Venue: AS5/04-05 (Psycholinguistics Lab)

Title: Does inflectional morphology require one or two mechanisms? The joint effects of regularity and consistency on past tense verb processing

In English past tense formation, most verbs are regular, i.e., inflected by adding -ed, but a minority of irregular verbs (e.g., singsang) violate this principle. The dual-mechanism model (Pinker, 1999) proposes a rule-based mechanism for regular verbs and a lexically-based mechanism for irregular verbs. In contrast, the connectionist perspective (Rumelhart & McClelland, 1986) posits a single analogy-based mechanism for all verbs, suggesting that consistency, the extent to which similar-sounding verbs are inflected similarly, should be the major factor in past tense formation. A recent hybrid approach (Albright & Hayes, 2003) eschews analogy in favor of multiple stochastic rules, quantifying the reliability of these rules via confidence scores. We evaluated these frameworks by examining the effects of regularity, consistency, and confidence on past tense formation latencies. Importantly, an interaction was observed between consistency/confidence and regularity, whereby consistency and confidence effects were larger for regular verbs. These findings provide important constraints for models of inflectional morphology and suggest that irregular past tense forms may have more distinct representations.
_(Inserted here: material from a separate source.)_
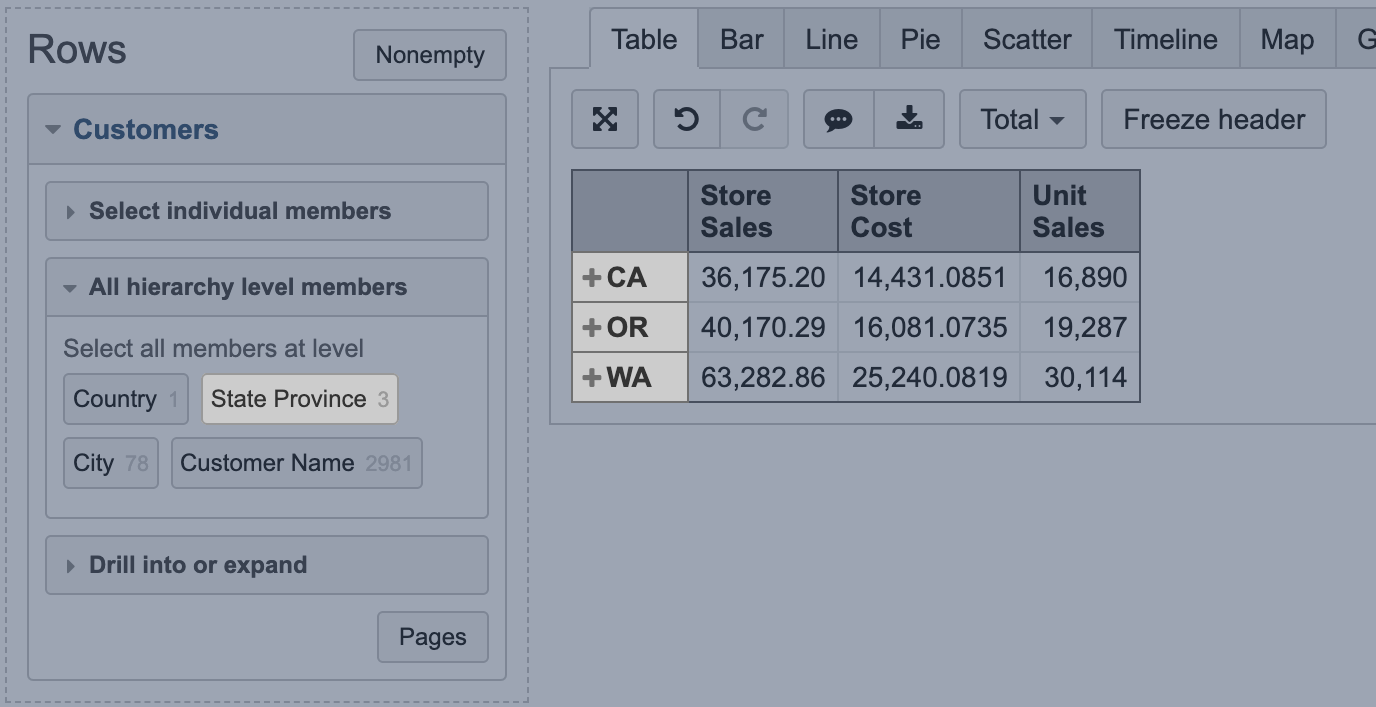The height and width of the screenshot is (707, 1376).
Task: Open the Total dropdown menu
Action: click(1021, 120)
Lab meeting by Daphne Koek (11 Aug, 3pm, AS5/04-05)

August 10, 2010

Daphne Koek will be presenting tomorrow on her honors project.

Date/Time: 11th August 2010, 3pm

Venue: AS5/04-05 (Psycholinguistics Lab)

Title: Insights from scrambled words: mkanig snese of transpsoed lteter efefcts

This study investigates the transposed letter (TL) effect. The TL effect refers to the phenomenon whereby a nonword like flwoer (i.e., flower with the medial two letters transposed) is able to prime flower. The TL effect is of interest to researchers because it provides insights into orthographic input coding processes and in turn, allows us to better understand how visual word recognition takes place. The TL effect poses challenges to extant models, and no model has yet been able to fully account for the empirical finding. The present study aims to investigate TL effects by systematically manipulating two variables – the position of transpositions (e.g. lfower vs. flwoer vs. flowre) and the extent of transpositions (e.g. lfower vs. lfwoer vs. lfwore). Both the standard and sandwich masked priming paradigms will be used in the lexical decision task. The findings of this study will be compared against predicted results from different models of orthographic input coding, thus allowing us to adjudicate between these different models.

Lab meeting by Siti Syuhada (3 Aug, 2pm, AS5/04-05)

July 29, 2010

One of our lab alumni, Siti Syuhada, is in town, and she will be talking about some of her recent work on 3rd August. See below for more details.

Date/Time: 3rd August 2010, 2-3pm

Venue: AS5/04-05 (Psycholinguistics Lab)

Title: Speling “Successful” Sucesfuly: The Special Case of Medial Consonants

Carney (1997) has suggested a list of linguistic or contextual rules in English that influence the spelling of medial consonants (to double or not to double). For example, words that begin with short vowels are more likely to have medial consonants that double than words that begin with long vowels. Words with certain Latinate endings are also more likely to have single medial consonants. This study thus seeks to explore the role of these rules in the spelling of medial consonants using nonwords. It also aims to further extend the research by comparing English speakers in Singapore who are of Chinese-, Malay-, and Tamil-speaking backgrounds. These three diverse language backgrounds provide excellent points of comparisons of the effects of language background on English spelling based on differences in their orthography, phonology and morphology.

About the speaker:
I am currently pursuing a PhD in Psychology under Prof. Rebecca Treiman. My research primarily focuses on cross-linguistic comparisons in language processes such as reading, writing and spelling, where I attempt to uncover which language processes are language-specific or language-universal.